- League: Western Hockey League
- Sport: Ice hockey
- Games: 70
- Teams: 6

Regular season
- Season champions: Portland Buckaroos

President's Cup
- Champions: Portland Buckaroos
- Runners-up: Victoria Maple Leafs

Seasons
- 1963–641965–66

= 1964–65 WHL season =

The 1964–65 WHL season was the 13th season of the Western Hockey League.
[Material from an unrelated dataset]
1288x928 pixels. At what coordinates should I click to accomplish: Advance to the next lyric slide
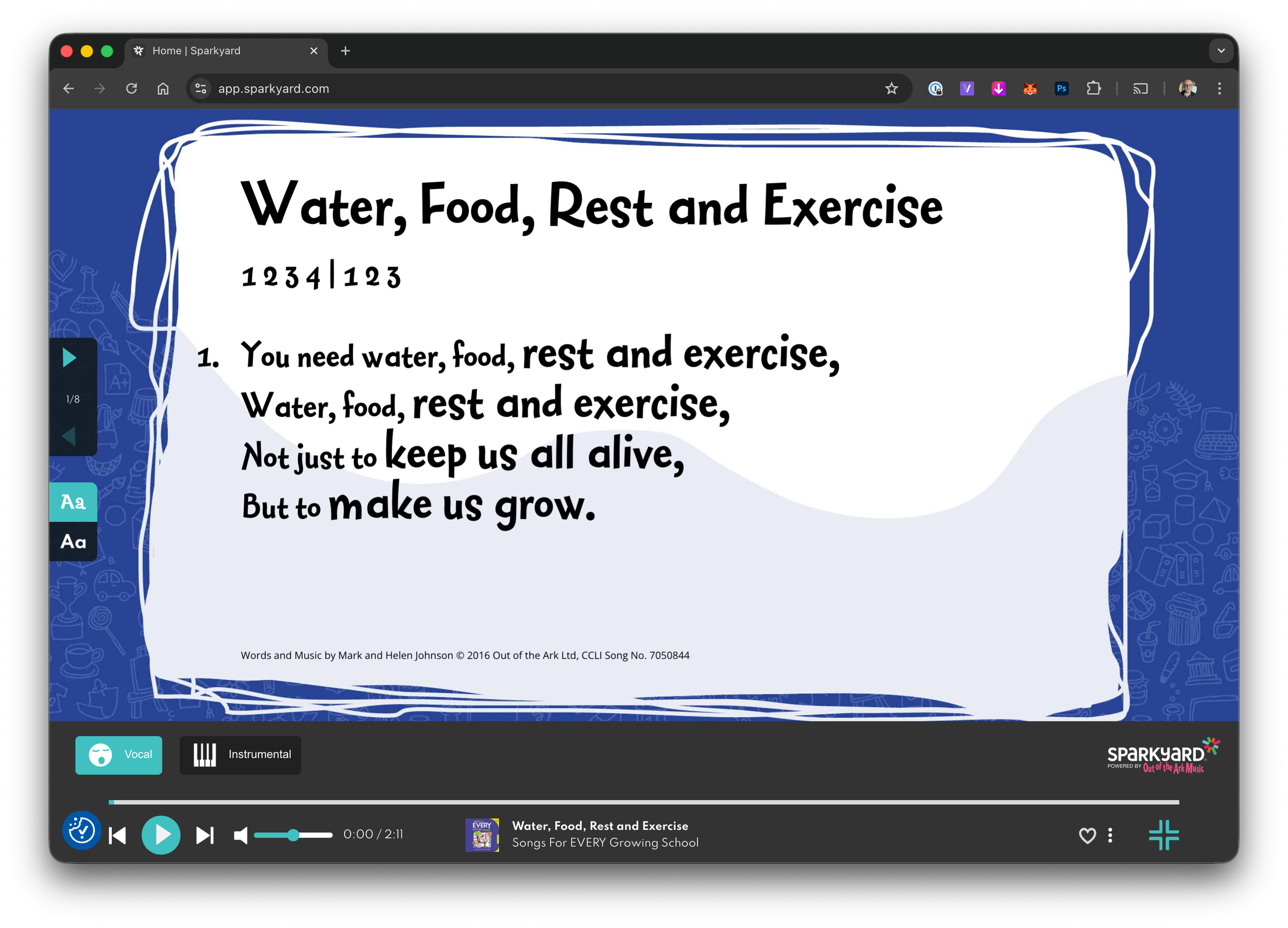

The Portland Buckaroos were the President's Cup champions as they beat the Victoria Maple Leafs in five games in the final series.

==Teams==

1964–65 Western Hockey League
| Team | City | Arena | Capacity |
| Los Angeles Blades | Los Angeles, California | Los Angeles Sports Arena | 14,546 |
| Portland Buckaroos | Portland, Oregon | Memorial Coliseum | 12,000 |
| San Francisco Seals | San Francisco, California | Cow Palace | 11,089 |
| Seattle Totems | Seattle, Washington | Seattle Center Coliseum | 12,250 |
| Vancouver Canucks | Vancouver, British Columbia | PNE Forum | 5,050 |
| Victoria Maple Leafs | Victoria, British Columbia | Victoria Memorial Arena | 5,000 |

== Final standings ==

WHL Standings
| R | Team | GP | W | L | T | GF | GA | Pts |
|---|---|---|---|---|---|---|---|---|
| 1 | Portland Buckaroos | 70 | 42 | 23 | 5 | 267 | 216 | 89 |
| 2 | Seattle Totems | 70 | 36 | 30 | 4 | 204 | 198 | 76 |
| 3 | Vancouver Canucks | 70 | 32 | 32 | 6 | 263 | 244 | 70 |
| 4 | Victoria Maple Leafs | 70 | 32 | 36 | 2 | 246 | 242 | 66 |
| 5 | San Francisco Seals | 70 | 31 | 37 | 2 | 255 | 283 | 64 |
| 6 | Los Angeles Blades | 70 | 26 | 41 | 3 | 217 | 269 | 55 |

bold - qualified for playoffs

== Playoffs ==

The Portland Buckaroos win the President's Cup 4 games to 1.